● Problem to work on
Once the line containing "You are a GUI" is found in the material below, it and every line after it should be transcribed exactly, with pictures left out and nothing added.

● Dataset excerpts
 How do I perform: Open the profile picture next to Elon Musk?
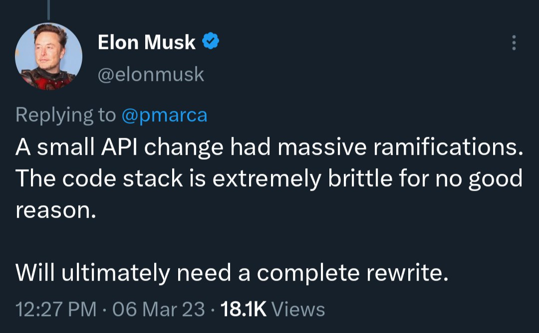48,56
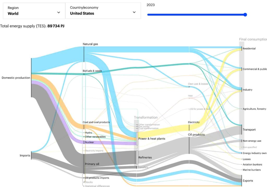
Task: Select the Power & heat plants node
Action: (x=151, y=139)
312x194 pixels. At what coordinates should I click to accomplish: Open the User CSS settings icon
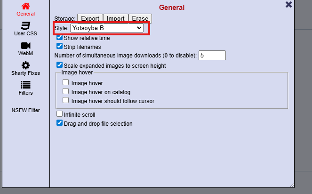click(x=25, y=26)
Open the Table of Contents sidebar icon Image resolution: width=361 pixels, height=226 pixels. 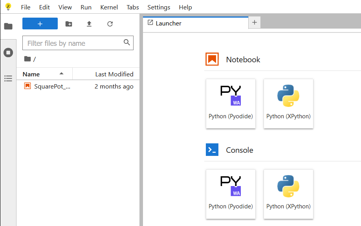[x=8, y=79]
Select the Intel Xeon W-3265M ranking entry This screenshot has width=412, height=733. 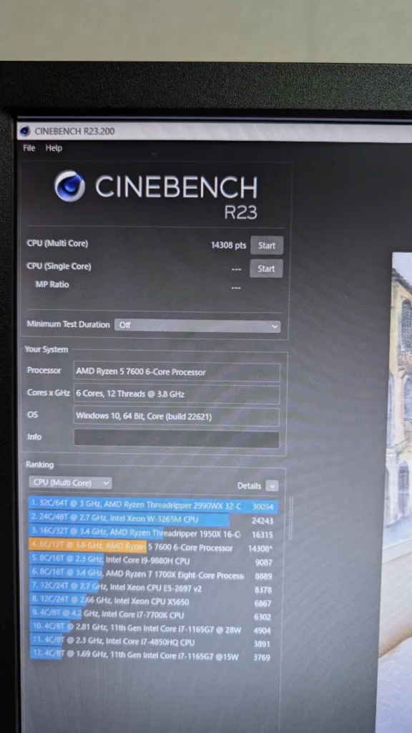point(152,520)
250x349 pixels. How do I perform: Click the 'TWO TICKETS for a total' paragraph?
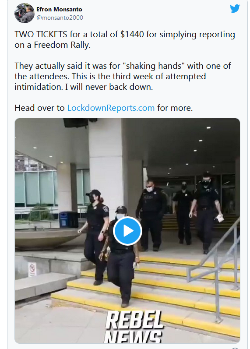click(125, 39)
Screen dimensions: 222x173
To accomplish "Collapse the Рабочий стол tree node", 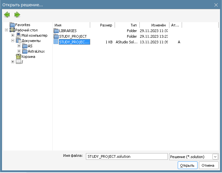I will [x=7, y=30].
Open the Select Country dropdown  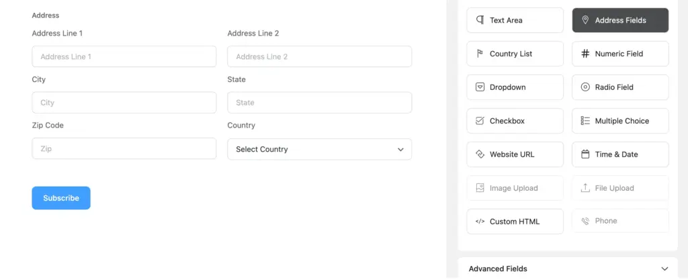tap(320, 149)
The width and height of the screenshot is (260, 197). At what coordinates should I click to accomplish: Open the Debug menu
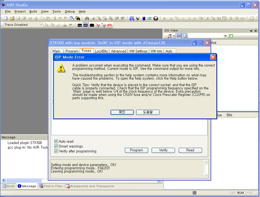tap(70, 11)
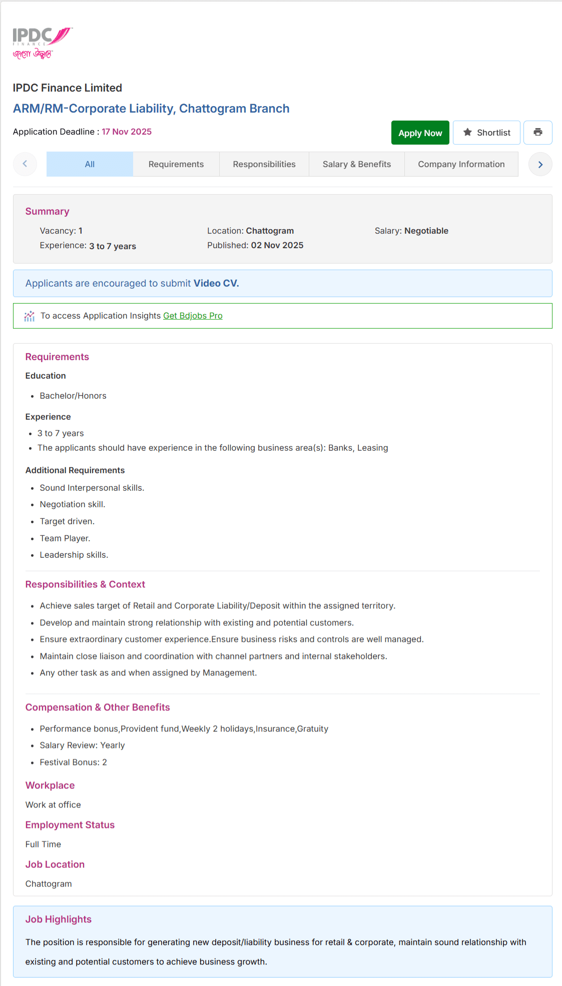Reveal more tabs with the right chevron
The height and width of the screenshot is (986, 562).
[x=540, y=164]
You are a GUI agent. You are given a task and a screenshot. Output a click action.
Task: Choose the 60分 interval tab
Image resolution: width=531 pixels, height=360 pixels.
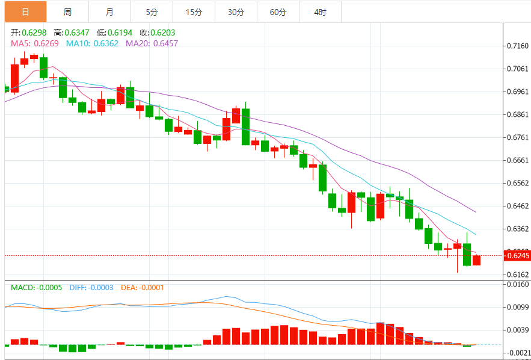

● Answer for the task
You are a GUI agent. You are given a task and a screenshot. Output a click action.
Task: Choose the 60分 interval tab
Image resolution: width=531 pixels, height=360 pixels.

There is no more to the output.